**WHAT IS BEING ASKED**
All lines from the one with "Screen dimensions: 1483x1023" through the last are to be given again exactly as they stand in the data below, and only those.

** RECORDS FOR THE EXERCISE follows **

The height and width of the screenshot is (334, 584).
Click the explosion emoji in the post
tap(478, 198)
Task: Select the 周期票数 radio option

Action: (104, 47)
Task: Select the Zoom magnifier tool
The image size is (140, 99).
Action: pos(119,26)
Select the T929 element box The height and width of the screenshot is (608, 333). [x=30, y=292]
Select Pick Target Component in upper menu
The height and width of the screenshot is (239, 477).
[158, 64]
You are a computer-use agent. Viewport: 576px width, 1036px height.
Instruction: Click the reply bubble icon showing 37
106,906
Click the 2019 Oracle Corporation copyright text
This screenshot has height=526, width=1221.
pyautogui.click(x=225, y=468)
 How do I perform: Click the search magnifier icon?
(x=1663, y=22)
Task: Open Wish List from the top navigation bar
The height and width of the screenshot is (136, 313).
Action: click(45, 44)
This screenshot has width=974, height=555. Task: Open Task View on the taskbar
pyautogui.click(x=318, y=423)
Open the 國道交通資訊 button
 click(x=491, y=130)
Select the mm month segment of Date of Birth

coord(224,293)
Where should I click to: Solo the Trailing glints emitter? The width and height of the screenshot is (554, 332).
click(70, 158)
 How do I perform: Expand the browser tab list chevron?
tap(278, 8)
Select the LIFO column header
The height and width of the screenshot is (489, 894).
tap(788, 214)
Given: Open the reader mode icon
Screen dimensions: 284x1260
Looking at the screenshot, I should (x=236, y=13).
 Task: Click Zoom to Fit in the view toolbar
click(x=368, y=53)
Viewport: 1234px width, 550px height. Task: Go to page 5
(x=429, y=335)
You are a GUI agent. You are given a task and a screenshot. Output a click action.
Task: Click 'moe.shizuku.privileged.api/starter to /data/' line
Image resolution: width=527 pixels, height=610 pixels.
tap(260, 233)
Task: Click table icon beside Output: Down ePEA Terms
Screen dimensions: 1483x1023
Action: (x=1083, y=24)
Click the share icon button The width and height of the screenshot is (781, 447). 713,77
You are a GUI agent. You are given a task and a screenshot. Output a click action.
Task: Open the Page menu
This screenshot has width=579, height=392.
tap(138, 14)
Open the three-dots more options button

** End of RECORDS FOR THE EXERCISE **

**TASK ANSWER**
Screen dimensions: 1483x1023
Action: (x=1083, y=24)
Click the share icon button The width and height of the screenshot is (781, 447). 713,77
You are a GUI agent. You are given a task and a screenshot. Output a click action.
Task: Open the Page menu
This screenshot has width=579, height=392.
tap(138, 14)
Open the three-dots more options button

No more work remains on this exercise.